Russia raises interest rates as hackers taunt Putin over weakening against US dollar.
Russia Raises Interest Rates in Emergency Session
Russia took swift action to address the weakening ruble in an emergency session of finance officials. This decision came after a public demand from a Kremlin aide to halt the ruble’s embarrassing slide against the U.S. dollar.
“The decision is aimed at limiting price stability risks,”
The Russian Central Bank announced a 3.5% rate increase to combat the depreciation of the ruble. This significant rate hike followed the alarming point where 100 rubles equaled just one U.S. dollar. The Kremlin, known for its emphasis on symbolism, couldn’t tolerate such a blow to its image.
Symbolism and Economic Dynamics
According to expatriate Russian economist Konstantin Sonin, the Kremlin prioritizes symbolism more than any Western government. While this move may not have a significant impact on the long-term dynamics, it holds great symbolic value for Russia.
Russia’s Central Bank took action after facing public criticism from one of Putin’s top economic aides. Kremlin aide Maxim Oreshkin blamed the ruble’s weakening and inflation acceleration on soft monetary policy.

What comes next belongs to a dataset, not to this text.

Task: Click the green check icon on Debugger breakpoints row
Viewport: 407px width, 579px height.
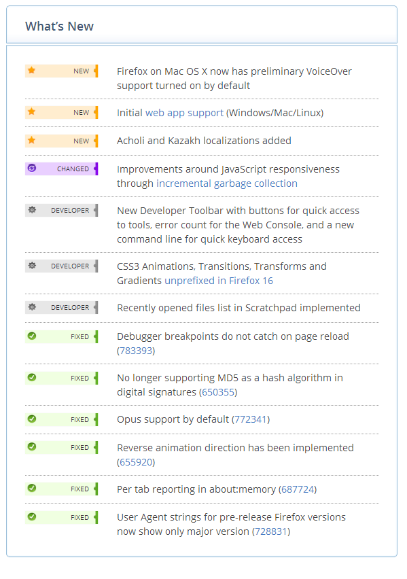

“The Central Bank has all necessary tools for normalizing the situation as early as in the near future and lowering lending rates to sustainable levels.”

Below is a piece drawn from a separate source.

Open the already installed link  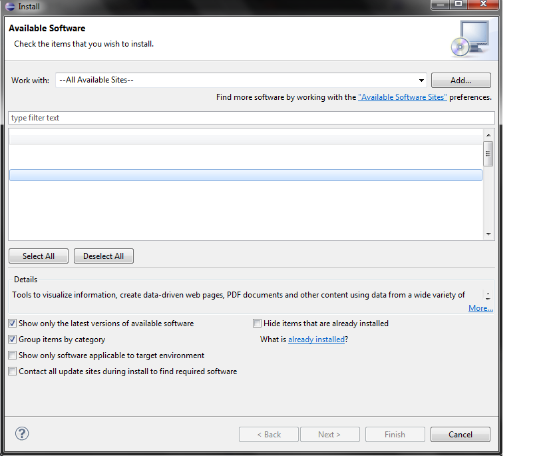click(316, 340)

However, Oreshkin’s message couldn’t prevent an outburst of criticism towards Putin. A Siberian news agency ticker, despite the risks, was hacked and edited to pour scorn on the Russian President.

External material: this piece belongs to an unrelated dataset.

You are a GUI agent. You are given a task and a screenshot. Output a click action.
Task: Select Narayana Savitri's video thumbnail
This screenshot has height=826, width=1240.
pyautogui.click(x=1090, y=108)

Russian analysts and state media initially projected a 1- or 2-point rate increase, but the banking chiefs surprised everyone by raising rates from 8.5% to 12%. This move contradicted Putin’s previous acknowledgment that high rates hinder economic development.
Public Relations Over Economic Concerns
While high interest rates may slow economic development, the Kremlin is prioritizing public relations in this situation. The symbolism of the ruble’s exchange rate with the U.S. dollar matters greatly to Russia.
According to Sonin, the main pressure on the ruble currently comes from increasing war spending. The government is cutting spending on essential sectors like healthcare and education, leading to widening deficits.
Despite the economic implications, Russia is determined to address the ruble’s slide and maintain its image on the global stage.